Meet Rachel
I grew up in a small rural town in New Zealand where I spent most of my teenage years wanting to leave and be anywhere else. As a young person I thought my parents were punishing us by making us live in the middle of nowhere.
Ironically, after having travelled all over the world with my husband, I can now appreciate the simplicity and the beauty of living in the country and would love to have a sustainable life living off the land.
I've always loved to cook. Ever since I was a kid I used to pull out my mum’s cookbooks and start creating.
Becoming a chef seemed the obvious career path to follow. I had my first taste of kitchens when I was still in school for work experience at 15 - I loved the thrill of it - the fast paced energy of service, the smells, the tastes; and the way everything seemed to hum.
It's fair to say I was hooked.
So I took my first job as a kitchen hand, dropped out of school and enrolled into chef school.
What I didn't realise at the time was how much becoming a chef would open up the world for me.
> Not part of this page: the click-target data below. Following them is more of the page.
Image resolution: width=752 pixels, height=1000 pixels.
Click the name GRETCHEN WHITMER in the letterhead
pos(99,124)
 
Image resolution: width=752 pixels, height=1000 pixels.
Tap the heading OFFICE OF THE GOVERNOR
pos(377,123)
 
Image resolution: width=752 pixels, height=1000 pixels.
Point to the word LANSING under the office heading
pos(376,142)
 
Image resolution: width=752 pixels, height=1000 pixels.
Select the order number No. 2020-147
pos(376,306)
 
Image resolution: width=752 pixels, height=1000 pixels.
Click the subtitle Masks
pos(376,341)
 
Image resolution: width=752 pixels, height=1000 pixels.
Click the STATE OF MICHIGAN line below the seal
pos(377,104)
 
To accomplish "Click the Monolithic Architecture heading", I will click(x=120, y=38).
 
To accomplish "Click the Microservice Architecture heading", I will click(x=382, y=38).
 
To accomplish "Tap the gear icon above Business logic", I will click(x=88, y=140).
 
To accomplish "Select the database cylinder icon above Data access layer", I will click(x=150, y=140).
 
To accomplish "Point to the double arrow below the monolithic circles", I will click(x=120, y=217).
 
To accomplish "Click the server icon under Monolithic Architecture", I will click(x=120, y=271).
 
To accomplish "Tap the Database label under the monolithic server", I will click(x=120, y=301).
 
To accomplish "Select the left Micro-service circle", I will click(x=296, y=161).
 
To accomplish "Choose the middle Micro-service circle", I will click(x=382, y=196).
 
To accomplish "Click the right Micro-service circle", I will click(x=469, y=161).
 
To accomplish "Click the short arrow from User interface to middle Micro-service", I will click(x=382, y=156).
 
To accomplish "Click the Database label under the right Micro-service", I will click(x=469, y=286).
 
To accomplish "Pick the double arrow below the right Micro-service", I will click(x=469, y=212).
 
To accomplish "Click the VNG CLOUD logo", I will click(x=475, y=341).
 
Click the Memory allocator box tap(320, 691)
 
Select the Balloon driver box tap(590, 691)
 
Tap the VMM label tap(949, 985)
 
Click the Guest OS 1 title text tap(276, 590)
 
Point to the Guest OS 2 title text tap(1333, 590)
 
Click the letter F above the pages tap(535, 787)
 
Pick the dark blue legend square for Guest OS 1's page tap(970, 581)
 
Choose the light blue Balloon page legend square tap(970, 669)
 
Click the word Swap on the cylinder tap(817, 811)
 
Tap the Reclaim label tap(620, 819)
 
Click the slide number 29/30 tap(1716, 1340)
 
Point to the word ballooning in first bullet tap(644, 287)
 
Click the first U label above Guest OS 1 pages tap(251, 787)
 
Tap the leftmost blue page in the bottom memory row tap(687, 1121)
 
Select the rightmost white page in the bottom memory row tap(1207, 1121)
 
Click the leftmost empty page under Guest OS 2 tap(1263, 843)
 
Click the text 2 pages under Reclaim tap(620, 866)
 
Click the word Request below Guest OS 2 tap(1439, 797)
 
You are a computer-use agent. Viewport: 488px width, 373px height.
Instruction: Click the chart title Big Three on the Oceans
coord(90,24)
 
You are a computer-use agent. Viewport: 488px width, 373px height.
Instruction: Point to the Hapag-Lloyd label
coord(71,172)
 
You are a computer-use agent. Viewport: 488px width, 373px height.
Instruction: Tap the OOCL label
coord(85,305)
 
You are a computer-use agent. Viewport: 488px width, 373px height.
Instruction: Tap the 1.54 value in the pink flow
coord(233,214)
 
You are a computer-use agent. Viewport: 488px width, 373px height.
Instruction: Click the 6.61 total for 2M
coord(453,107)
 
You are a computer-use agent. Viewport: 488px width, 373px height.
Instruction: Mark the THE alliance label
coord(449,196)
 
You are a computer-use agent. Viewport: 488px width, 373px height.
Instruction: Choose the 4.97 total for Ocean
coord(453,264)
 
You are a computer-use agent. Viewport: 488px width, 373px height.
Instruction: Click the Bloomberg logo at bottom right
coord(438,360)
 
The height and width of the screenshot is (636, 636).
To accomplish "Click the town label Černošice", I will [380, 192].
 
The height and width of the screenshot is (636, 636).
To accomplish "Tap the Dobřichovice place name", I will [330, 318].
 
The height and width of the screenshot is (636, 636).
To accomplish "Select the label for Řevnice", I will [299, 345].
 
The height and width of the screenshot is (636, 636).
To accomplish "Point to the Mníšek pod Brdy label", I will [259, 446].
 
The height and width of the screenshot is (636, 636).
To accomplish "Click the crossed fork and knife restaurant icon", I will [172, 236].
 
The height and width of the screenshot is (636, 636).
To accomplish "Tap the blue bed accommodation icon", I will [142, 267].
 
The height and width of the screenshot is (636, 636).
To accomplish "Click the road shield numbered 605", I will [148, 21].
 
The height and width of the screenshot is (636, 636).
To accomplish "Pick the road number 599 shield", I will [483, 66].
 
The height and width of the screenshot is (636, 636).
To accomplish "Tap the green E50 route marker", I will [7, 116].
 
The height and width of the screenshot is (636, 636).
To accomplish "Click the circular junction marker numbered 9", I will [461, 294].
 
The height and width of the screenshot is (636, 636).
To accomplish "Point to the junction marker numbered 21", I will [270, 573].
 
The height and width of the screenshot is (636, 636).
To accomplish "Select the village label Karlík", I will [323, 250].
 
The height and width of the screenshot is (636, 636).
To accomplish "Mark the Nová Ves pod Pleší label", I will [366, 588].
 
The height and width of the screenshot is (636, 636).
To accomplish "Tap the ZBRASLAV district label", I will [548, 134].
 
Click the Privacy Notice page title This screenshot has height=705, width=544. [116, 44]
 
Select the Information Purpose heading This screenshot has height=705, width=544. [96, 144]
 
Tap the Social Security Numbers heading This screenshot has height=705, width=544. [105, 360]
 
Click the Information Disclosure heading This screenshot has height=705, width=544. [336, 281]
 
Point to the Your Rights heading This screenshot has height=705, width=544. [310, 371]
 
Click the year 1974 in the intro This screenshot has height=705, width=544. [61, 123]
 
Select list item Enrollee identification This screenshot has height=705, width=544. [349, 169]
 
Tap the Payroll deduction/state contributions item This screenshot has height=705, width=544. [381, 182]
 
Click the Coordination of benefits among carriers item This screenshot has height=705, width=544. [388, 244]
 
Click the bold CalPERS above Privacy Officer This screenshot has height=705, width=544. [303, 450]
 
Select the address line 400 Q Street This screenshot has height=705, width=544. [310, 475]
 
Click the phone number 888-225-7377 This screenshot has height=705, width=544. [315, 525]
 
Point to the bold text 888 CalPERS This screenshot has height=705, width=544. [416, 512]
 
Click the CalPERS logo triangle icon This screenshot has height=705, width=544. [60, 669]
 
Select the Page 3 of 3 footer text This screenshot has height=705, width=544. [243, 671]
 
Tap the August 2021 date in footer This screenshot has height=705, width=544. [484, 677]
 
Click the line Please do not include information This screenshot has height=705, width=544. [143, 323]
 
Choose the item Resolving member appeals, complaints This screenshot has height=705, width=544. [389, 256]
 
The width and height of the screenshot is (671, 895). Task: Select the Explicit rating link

I was always itching for bigger and better. From the town to the city, from the city to the big smoke and from the big smoke to the world.
l've spent almost 20 years working in nearly every possible genre of kitchen there is. I’ve been incredibly fortunate with what I have seen and done, learned and experienced. I love food and the story it can tell, but for the vast majority of those years, cooking has had almost the entire focus on the indulgence of flavour.
It's only been in the more recent years that I have taken a more simplistic and healthier approach.
1 Eighty Kitchen is a reflection of that; it’s simple meals that let the ingredients shine for themselves. It is a one hundred and eighty degree turn towards a cleaner, healthier approach to food.
This is not a diet
I cannot stress enough that this is not a diet. We don't do ‘diets’.
Instead, I prefer to eat consciously, keeping it clean and fresh, avoiding packaged foods and refined sugars and limiting our intake of ‘bad’ carbs. We focus on ‘whole foods’ that fuel the body. And lots of yummy fresh veg with some form of protein (although we certainly don't eat red meat all week). I think about flavours first but I always think of the visual and nutritional aspects as well.
Delicious food that doesn’t leave you feeling heavy.
Side note - We are also largely a gluten free household. My husband by default (sorry babe).
My definition of ‘healthy’
What healthy means to me - simple, clean and fresh - mostly veg, not covered in heavy sauces or saturated in dairy.
It’s how I compose my dishes - I like to choose my protein then build from there. I think about flavours first but I always think of the visual aspect as well as, after all, more colour means a bigger variety of nutrients on your plate.